April 4, 2019 CNA Daily News 0

Vatican City, Apr 4, 2019 / 12:23 pm (CNA).- The Vatican will host a “spiritual retreat” for South Sudan’s president and opposition leader as they navigate the peace process in the war torn country, a Vatican spokesman confirmed Wednesday.

Following a five-year civil war and a tenuous peace deal signed in September, the South Sudanese President Salva Kiir and opposition leader Riek Machar will meet in Rome April 10.

“It will be a spiritual moment and above all an invitation to realize the responsibility that political leaders and authorities have,” Vatican Secretary of State Cardinal Pietro Parolin said April 3.

Parolin confirmed that Pope Francis will also be present and participate in the retreat.

Pope Francis previously discussed the implementation of the peace agreement and the return of refugees with the South Sudanese President Salva Kiir during a private audience on March 16.

The following week, Vatican Secretary for Relations with States, Archbishop Paul Gallagher,  traveled to South Sudan, where he and a Vatican delegation visited a refugee camp outside the South Sudanese capital.

The years-long civil war has left 2.1 million people displaced within South Sudan, and another 2.5 million refugees in neighboring countries, according to the United Nations.

Gallagher also met with the bishops of South Sudan, who have been outspoken in their serious concerns about the peace agreement signed September 12, calling the treaty “fatally flawed” because it does not address the root causes of the conflict.

“Parties are not creating conditions sustainable for peace which would thereby prevent the outbreak or relapse of violent conflict again,” the bishops wrote in a statement released in March.

In his meeting with Kiir, Pope Francis once again expressed his wish to someday visit South Sudan as “a sign of closeness to the population and encouragement for the peace process,” the Vatican said. A prior trip to the war torn country was cancelled in 2017 due to security concerns.

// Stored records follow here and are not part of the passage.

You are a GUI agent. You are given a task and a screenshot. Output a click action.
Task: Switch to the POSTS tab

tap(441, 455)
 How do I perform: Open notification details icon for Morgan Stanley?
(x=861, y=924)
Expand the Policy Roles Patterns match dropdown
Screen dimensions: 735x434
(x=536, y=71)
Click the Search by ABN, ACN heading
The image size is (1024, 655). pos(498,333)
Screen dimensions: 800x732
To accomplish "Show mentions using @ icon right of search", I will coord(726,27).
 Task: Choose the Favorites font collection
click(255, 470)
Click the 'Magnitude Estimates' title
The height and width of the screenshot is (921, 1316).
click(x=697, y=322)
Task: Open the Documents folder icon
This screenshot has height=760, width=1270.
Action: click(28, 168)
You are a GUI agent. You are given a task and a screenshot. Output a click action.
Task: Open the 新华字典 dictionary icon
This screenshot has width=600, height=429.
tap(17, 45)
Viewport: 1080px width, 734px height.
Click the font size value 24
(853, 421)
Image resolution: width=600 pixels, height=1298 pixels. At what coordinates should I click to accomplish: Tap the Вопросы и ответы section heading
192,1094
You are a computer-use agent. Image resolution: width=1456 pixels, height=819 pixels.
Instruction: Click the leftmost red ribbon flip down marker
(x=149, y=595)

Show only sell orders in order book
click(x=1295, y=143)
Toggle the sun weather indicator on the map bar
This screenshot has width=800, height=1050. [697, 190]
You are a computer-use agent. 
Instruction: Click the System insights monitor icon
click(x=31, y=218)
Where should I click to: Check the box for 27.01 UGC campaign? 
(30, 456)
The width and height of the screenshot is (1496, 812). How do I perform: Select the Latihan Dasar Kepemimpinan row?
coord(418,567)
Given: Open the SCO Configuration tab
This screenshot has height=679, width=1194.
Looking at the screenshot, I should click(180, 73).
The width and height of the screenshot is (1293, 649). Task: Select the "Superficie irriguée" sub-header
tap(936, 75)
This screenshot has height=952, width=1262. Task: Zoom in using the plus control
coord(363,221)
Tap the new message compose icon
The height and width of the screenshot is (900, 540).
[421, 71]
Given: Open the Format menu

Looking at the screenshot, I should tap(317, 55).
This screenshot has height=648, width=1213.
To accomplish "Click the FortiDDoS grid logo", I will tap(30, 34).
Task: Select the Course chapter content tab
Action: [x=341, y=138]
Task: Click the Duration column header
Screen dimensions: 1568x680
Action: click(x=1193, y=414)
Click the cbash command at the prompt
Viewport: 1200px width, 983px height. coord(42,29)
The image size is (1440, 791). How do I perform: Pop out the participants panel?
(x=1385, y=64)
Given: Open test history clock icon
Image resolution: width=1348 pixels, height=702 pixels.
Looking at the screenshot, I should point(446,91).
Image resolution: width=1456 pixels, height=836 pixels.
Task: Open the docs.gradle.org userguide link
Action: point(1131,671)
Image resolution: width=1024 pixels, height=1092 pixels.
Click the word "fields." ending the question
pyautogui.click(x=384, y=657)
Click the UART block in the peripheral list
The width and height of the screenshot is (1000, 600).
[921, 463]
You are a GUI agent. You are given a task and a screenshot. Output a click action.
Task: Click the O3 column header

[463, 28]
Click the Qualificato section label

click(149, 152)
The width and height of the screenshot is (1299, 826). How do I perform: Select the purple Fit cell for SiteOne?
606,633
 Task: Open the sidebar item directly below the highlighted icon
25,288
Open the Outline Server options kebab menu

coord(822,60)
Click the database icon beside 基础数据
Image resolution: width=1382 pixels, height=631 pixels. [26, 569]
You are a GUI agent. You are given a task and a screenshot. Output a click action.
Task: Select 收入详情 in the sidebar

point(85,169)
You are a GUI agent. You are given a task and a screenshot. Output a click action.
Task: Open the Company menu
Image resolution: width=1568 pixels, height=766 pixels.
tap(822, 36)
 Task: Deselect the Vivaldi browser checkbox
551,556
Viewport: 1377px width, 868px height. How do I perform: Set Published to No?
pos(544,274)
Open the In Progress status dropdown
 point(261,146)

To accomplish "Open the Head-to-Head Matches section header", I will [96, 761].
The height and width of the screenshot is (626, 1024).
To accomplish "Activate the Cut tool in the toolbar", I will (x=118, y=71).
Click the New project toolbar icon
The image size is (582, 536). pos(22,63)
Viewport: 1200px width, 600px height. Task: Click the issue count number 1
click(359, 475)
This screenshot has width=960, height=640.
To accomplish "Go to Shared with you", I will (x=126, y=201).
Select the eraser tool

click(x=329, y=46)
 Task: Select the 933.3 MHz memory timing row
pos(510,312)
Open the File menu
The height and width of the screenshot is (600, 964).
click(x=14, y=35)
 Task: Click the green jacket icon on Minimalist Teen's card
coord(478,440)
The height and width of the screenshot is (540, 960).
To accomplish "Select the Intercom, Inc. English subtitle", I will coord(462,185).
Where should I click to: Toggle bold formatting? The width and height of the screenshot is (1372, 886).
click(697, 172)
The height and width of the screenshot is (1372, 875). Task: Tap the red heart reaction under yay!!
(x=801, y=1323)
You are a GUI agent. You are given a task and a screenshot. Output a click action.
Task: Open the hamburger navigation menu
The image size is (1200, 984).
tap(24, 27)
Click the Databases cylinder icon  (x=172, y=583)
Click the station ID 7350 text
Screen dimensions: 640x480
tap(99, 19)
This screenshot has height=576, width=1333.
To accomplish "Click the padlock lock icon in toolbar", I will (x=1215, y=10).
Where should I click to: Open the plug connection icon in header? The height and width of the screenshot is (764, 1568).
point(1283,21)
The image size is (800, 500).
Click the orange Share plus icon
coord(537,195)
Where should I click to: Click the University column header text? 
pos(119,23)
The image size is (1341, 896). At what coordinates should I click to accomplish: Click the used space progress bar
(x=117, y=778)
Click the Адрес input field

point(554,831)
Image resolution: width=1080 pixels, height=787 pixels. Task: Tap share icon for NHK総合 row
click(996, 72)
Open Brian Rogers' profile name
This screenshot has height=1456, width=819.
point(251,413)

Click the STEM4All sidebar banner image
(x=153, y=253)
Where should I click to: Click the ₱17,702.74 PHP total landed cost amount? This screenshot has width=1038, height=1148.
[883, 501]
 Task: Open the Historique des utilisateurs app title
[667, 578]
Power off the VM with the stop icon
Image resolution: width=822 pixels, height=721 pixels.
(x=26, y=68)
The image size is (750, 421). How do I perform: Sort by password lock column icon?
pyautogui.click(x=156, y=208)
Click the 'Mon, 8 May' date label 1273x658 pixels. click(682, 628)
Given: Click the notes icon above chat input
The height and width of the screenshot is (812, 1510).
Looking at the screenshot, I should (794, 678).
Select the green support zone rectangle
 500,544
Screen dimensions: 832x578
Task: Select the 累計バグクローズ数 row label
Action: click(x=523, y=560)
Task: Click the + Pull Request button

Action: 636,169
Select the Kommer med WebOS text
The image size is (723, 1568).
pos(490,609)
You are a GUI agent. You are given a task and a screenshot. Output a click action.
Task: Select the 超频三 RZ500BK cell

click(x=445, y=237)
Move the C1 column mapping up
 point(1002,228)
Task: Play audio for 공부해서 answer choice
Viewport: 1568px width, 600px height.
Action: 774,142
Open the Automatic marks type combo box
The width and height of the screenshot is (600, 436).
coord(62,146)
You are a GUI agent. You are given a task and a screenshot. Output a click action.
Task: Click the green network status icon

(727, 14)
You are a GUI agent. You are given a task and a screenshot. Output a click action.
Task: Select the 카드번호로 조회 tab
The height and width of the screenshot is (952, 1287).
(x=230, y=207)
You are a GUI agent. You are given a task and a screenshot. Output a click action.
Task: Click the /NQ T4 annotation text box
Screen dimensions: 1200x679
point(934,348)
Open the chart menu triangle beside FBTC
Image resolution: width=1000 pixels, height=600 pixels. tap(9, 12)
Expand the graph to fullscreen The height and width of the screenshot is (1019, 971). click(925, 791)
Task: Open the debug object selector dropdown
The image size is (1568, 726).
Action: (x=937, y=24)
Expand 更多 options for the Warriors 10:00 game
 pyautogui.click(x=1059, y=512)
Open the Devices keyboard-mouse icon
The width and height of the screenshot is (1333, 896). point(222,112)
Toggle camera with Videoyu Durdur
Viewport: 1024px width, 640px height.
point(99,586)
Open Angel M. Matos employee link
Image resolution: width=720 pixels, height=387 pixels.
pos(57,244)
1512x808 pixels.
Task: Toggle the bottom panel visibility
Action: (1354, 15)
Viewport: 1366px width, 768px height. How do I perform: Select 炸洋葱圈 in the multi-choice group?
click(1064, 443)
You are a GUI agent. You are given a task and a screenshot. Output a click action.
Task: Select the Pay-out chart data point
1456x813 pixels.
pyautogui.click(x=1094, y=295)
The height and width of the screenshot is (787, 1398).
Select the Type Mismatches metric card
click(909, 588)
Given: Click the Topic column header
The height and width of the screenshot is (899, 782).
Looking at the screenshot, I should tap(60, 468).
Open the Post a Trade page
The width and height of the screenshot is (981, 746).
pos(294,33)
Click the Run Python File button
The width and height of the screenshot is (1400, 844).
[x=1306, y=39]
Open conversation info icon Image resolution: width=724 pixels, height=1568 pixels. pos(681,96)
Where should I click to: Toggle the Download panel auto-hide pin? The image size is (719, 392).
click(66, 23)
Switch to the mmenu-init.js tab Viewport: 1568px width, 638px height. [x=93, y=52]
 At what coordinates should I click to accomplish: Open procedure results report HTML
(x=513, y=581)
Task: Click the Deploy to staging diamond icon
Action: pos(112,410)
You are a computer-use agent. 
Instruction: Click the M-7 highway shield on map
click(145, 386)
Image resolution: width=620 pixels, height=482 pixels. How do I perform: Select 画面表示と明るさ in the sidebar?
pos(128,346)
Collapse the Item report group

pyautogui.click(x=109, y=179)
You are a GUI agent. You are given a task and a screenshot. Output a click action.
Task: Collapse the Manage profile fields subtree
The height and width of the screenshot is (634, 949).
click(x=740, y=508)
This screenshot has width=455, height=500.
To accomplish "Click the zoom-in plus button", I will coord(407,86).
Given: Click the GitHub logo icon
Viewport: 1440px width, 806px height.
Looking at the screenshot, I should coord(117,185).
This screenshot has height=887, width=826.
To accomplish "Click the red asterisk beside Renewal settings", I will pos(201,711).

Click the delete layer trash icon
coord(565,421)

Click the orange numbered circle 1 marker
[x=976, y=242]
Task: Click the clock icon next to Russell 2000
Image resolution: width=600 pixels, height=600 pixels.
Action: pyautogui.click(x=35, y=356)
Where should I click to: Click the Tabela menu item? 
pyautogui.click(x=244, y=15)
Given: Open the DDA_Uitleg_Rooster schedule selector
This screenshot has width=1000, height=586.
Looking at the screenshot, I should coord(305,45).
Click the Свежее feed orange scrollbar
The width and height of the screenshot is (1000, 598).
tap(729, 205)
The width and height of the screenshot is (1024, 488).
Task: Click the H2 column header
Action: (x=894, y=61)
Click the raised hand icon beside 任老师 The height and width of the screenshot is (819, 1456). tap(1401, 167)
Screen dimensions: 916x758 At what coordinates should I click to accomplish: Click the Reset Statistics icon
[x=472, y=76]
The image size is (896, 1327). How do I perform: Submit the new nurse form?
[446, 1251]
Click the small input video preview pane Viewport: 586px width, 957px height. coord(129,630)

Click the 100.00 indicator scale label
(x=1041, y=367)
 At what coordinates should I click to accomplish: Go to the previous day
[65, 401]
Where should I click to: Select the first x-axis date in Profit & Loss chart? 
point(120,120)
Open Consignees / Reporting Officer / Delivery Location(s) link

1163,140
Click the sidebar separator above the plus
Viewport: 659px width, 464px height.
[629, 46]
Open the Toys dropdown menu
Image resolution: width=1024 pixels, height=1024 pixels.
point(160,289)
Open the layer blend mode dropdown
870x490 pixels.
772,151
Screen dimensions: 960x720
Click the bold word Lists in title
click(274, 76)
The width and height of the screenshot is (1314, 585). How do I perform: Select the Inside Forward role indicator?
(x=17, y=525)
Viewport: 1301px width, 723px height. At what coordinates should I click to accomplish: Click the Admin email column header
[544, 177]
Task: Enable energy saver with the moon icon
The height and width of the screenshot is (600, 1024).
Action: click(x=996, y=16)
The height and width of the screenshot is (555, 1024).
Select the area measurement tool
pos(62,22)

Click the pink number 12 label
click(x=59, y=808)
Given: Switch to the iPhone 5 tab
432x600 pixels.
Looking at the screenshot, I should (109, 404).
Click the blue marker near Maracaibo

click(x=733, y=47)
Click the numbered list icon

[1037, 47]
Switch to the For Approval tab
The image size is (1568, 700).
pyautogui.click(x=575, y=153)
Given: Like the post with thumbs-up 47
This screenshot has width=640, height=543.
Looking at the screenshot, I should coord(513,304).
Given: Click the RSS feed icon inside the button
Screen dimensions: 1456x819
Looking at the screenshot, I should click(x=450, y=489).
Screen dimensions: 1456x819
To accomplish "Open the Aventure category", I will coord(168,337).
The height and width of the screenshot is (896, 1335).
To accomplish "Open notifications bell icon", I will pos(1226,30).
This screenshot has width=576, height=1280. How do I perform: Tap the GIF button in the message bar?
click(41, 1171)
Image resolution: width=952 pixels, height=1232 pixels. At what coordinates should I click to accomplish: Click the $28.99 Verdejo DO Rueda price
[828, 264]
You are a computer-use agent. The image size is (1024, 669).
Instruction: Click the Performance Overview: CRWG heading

Hundreds of thousands of people were killed in South Sudan’s civil war, which began shortly after South Sudan became an independent country in 2011. The fighting primarily took place between those forces loyal to President Salva Kiir and rebel groups led by Riek Machar, the former vice president.

Pope Francis called on Catholics to pray for South Sudan in his general audience last week. “It’s good for us to stop for a while and think about hungry children,” he said March 27.

“We think of the children who are in countries at war: the starving children of Yemen, the hungry children in Syria, the hungry children in many countries where there is no bread, in South Sudan. We think of these children and thinking of them we say together, aloud, the prayer: ‘Father, give us this day our daily bread’,” Pope Francis said.